Do you remember the pure bliss of marriage following your wedding day? All the love, opening presents, smiling and enjoying the beginning of a new journey was at it's highest. Fast forward a few years or even months, and the feeling is not as potent anymore. You're both busy with work, kids might be in the picture, marriage is not a priority, and you're too tired to even talk with one another at the end of the day. It doesn't mean you are no longer in love, but you might miss the person you were dating before you got married.

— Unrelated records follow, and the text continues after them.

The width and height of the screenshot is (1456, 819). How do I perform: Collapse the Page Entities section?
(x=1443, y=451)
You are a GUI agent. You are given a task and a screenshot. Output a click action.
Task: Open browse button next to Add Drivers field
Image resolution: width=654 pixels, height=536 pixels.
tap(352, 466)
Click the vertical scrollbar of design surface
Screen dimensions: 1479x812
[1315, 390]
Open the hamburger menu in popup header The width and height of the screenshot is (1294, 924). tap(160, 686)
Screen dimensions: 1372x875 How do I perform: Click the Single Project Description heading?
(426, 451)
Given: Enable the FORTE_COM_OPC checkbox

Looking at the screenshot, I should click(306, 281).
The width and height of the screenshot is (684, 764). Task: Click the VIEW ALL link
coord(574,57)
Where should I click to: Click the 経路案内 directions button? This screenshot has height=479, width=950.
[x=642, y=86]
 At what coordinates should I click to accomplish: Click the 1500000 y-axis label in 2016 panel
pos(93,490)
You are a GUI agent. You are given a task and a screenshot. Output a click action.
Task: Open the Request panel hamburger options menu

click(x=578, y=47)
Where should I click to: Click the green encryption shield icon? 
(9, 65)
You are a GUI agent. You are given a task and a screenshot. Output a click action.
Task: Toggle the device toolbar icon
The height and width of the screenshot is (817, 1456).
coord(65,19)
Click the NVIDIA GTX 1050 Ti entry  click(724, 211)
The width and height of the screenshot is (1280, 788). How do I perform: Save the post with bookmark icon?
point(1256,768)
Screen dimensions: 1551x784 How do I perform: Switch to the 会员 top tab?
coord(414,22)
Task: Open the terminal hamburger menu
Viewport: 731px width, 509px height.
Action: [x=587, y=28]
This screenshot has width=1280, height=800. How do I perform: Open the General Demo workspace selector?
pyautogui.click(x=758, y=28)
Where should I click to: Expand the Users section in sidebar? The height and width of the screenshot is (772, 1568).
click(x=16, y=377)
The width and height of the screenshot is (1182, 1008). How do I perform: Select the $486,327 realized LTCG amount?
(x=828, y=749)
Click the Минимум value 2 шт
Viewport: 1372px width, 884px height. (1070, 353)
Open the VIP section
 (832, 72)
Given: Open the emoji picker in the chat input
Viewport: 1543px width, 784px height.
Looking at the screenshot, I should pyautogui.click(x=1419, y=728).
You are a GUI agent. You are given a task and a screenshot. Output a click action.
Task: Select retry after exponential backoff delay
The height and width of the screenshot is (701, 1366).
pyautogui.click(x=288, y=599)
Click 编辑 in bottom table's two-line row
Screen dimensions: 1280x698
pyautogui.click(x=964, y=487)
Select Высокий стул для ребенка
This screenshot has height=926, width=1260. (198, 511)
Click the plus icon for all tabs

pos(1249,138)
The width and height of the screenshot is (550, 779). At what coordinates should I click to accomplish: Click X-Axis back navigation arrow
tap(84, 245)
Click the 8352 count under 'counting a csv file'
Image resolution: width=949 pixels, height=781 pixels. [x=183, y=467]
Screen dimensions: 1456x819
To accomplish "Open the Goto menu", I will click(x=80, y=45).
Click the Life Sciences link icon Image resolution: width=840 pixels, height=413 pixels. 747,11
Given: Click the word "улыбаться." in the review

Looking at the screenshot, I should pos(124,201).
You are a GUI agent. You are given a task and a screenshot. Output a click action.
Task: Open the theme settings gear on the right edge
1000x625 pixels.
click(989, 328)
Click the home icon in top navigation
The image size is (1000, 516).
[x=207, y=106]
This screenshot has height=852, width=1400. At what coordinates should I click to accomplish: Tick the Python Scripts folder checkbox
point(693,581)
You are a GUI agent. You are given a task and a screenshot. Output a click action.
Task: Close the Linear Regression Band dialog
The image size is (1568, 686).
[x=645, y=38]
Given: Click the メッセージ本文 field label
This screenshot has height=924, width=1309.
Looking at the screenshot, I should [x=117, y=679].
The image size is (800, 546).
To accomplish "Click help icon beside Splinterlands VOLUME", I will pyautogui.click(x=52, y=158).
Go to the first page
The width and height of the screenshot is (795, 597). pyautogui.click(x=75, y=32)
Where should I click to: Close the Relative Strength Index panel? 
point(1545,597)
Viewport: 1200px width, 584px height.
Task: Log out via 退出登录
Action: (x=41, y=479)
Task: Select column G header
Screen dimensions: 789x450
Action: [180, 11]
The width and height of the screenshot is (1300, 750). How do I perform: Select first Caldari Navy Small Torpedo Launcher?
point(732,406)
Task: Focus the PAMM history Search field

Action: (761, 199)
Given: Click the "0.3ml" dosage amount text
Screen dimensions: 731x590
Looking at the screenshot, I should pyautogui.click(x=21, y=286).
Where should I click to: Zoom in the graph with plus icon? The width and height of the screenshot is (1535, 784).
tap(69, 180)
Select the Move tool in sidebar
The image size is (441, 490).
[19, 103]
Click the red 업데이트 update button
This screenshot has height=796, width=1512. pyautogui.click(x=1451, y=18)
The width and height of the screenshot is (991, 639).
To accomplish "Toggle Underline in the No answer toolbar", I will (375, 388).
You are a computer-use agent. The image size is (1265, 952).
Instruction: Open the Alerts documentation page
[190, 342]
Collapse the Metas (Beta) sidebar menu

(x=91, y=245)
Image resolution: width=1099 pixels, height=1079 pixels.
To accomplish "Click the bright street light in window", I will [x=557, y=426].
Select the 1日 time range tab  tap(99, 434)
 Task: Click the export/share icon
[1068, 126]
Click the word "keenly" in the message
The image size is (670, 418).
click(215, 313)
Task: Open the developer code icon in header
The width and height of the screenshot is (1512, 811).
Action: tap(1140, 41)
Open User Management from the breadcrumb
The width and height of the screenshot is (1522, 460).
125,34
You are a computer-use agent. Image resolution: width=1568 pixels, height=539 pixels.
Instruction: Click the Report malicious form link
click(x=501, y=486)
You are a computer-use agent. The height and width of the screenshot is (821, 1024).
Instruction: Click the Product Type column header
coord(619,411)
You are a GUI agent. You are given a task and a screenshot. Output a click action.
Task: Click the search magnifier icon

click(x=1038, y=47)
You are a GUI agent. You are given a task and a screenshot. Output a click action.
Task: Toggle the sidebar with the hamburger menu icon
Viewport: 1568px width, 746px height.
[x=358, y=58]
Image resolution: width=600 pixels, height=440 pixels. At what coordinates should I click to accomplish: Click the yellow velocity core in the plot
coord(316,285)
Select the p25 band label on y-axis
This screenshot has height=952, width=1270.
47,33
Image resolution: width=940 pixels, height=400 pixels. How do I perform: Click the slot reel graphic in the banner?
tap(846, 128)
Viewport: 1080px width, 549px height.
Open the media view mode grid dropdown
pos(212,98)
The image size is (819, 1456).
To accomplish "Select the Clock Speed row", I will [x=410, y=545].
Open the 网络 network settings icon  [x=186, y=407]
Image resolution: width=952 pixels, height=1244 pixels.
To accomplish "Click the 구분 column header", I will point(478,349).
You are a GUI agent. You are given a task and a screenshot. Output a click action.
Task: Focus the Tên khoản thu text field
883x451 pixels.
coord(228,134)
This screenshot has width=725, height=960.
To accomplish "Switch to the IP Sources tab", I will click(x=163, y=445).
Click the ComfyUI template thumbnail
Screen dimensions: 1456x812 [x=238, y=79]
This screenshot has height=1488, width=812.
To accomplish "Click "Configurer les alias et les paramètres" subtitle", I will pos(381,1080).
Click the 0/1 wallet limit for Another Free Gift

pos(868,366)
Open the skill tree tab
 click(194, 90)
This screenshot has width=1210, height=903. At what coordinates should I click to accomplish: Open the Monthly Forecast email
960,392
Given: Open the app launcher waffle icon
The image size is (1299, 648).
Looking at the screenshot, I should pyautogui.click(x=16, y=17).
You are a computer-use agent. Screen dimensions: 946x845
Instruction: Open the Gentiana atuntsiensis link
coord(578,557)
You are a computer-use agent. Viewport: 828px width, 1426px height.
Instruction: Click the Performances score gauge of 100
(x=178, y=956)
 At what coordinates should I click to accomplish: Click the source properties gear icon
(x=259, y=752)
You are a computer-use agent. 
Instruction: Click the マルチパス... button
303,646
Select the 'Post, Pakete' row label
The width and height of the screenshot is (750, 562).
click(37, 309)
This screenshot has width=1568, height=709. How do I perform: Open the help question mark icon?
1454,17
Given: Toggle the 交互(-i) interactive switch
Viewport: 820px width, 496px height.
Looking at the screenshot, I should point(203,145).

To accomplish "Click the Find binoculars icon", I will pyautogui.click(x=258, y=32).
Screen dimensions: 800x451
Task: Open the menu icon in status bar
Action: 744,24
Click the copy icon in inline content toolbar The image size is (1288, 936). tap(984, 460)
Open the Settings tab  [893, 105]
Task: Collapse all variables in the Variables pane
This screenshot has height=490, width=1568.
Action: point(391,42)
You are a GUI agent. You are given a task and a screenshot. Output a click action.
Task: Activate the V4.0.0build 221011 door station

My husband and I had become parents by the time we reached our first anniversary, and it saddens me to say that it was not a good celebration. I felt depressed, self-conscious, exhausted, and was not in the mood to talk about my day when my husband got home from work. Luckily, being a type 5 personality (Enneagram Test), I did some research I found a book with raving reviews. I spoke to my husband, and we both decided to read it (We purchased the audiobook!) on our own time. The first few chapters opened my eyes and helped me understand why my husband and I no longer had the relationship we once did. Of course, everything changes when introducing children, but this book was precisely for that situation. His Needs, Her Needs for Parents: Keeping the Romance Alive by Willard F. Harley, Jr.
Although there are plenty of things to take away from the book, here are the top 3 that made the most significant impact on our relationship.
MAKE TIME FOR EACHOTHER
According to the book, we need to spend fifteen hours a week alone without kids, family, or friends. It
sounds impossible, but it's not! If you think about it, 2 hours a day is already 14 hours. Consider what you used to do before you got married. Go to dinner, hiking, watch a movie, road trips, whatever it may be. I'd be lying if I said we'd gotten it down to a tee, but some weeks (months) are more stringent than others.
HIGH'S AND LOW'S
It might seem silly at first, but try to share the highlights and lows of the day. No matter how big or how small it will give you a reason to talk. When you least expect it, you'll be having full-on conversations.
INTIMATE EMOTIONAL NEEDS
I could probably write a book about this topic, but luckily for you, there's already one written! He explains that we all have different priorities as far as what we need in a marriage. For you, it might be "affection, conversation, honesty, financial support, and family commitment." For him, it might be "sexual fulfillment, recreational companionship, an attractive spouse, domestic help, and admiration." See the difference? If we do not know what our partner's intimate emotional needs are, how can we fulfill them? Just ask!
I sincerely hope this encourages you to buy the book/audiobook if you feel your marriage isn't what it should be. If you have kids or plan on having kids, I recommend both parents to read it. He includes some chapters on parenting and how to make decisions together without it being an issue, but for the most part, the relationship chapters were our biggest takeaway.